The objective of this article is to describe within the context of the research study, the nutrient and food composition of the diets tested in the OmniHeart trial. The OmniHear trial consisted of one hundred sixty-four participants with prehypertension and hypertension. During the 19 weeks of feeding, participants were required to consume only food prepared as part of the trial.

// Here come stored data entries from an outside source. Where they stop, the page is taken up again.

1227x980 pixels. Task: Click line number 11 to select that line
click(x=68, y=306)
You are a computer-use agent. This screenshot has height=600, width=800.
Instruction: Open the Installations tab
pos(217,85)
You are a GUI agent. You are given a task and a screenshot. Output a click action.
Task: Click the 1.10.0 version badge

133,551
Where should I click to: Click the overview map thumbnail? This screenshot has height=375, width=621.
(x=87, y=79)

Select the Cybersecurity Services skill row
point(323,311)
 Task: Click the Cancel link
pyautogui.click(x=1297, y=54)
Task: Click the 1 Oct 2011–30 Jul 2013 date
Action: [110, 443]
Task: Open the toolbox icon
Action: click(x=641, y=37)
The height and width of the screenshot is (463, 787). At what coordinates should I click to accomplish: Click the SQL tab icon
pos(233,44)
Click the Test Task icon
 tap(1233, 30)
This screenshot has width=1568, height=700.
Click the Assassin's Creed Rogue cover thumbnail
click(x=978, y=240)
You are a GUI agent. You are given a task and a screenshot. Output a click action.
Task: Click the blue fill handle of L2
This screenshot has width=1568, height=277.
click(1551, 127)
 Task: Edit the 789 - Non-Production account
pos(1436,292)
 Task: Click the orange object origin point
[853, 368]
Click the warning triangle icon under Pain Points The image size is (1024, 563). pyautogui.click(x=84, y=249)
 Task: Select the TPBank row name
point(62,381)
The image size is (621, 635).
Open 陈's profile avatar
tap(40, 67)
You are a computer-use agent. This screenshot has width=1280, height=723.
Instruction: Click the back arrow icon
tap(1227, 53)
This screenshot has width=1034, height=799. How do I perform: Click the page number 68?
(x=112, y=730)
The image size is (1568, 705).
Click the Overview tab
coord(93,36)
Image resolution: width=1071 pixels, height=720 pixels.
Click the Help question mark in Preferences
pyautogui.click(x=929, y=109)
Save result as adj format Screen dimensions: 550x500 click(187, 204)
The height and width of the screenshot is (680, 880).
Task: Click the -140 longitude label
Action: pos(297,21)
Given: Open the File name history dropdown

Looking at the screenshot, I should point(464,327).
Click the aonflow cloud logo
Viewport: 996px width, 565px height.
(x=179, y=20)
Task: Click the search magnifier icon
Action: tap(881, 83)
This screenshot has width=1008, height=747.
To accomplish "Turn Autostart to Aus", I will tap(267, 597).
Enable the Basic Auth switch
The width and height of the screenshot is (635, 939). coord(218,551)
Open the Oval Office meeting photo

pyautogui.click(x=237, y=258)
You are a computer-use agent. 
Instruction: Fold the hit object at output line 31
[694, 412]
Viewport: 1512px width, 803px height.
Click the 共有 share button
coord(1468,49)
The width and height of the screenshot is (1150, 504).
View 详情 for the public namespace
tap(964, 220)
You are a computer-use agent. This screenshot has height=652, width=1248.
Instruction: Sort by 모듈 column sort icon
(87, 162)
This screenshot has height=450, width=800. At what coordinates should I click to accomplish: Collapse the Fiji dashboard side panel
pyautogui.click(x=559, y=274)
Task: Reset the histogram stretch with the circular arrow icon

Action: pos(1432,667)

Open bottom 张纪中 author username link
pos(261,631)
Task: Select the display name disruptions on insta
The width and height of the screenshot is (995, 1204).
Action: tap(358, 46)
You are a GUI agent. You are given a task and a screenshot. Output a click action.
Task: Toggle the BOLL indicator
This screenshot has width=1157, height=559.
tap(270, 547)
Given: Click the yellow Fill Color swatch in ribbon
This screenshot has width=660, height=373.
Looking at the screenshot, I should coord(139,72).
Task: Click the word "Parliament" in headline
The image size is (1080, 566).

Olive oil, canola oil, and olive oil spread were used liberally to achieve the unsaturated fat content of the higher unsaturated fat diet. The 10% reduction in carbohydrate in the higher protein diet and the higher unsaturated fat diet was achieved by replacing some fruits with vegetables, reducing sweets, and using smaller portions of grain products. In comparison to baseline, blood pressure, LDL cholesterol levels, and estimated coronary heart disease risk were 16% to 21% lower on each of the OmniHeart diets. Moderate replacement of carbohydrate with either protein or unsaturated fat further reduced CVD risk. Blood triglyceride levels were reduced only in the higher protein and higher unsaturated fat diets.
The OmniHeart carbohydrate-rich diet is similar to the well-recognized DASH diet, the higher protein diet provides a healthful alternative for those who wish to consume additional protein, and the higher unsaturated fat diet is similar to a Mediterranean-style diet. Partial substitution of carbohydrate with protein and unsaturated fat led to further improvement in CVD risk factors. Given the variety of eating patterns in the North American population, the OmniHeart diet patterns offer substantial flexibility in macronutrient intake that should make it easier to eat a heart healthy diet and reduce CVD risk. Canola oil is an important of this diet and can be easily incorporated into many food and eating plans.